Berta Ribeiro lançou um olhar inovador para as populações indígenas brasileiras, dedicou-se incansavelmente à ciência e à divulgação científica e continua a inspirar muitas pessoas.

 

Esse ano comemoramos o centenário de Berta Ribeiro, um nome muito menos conhecido na intelectualidade brasileira do que Darcy Ribeiro, com quem foi casada por 25 anos. Sua contribuição para o campo da antropologia brasileira, no entanto, é fundamental até os dias de hoje.

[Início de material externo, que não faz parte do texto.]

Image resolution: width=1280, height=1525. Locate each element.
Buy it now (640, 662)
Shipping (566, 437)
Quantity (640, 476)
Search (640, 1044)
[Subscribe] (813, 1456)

Natural da Romênia e de família judia, Berta migra para o Brasil em 1932, com apenas 8 anos, fugindo da perseguição antissemita e anticomunista. Aqui, a família continua a sofrer forte repressão devido ao seu envolvimento com o Partido Comunista, tensão que culmina na extradição de seus familiares em 1936. Sem nenhum parente no Brasil, passa a ser tutelada pelo Partido Comunista Brasileiro (PCB) que a abriga em casas de famílias da comunidade judaica brasileira.

Berta entra na carreira acadêmica por intermédio de Darcy Ribeiro, a quem conhece em eventos do Partido Comunista em 1946. O campo da antropologia/etnologia lhe é apresentado em 1947, quando acompanha Darcy em sua pesquisa de campo sobre os indígenas Kadiwéu, que residiam no pantanal mato-grossense.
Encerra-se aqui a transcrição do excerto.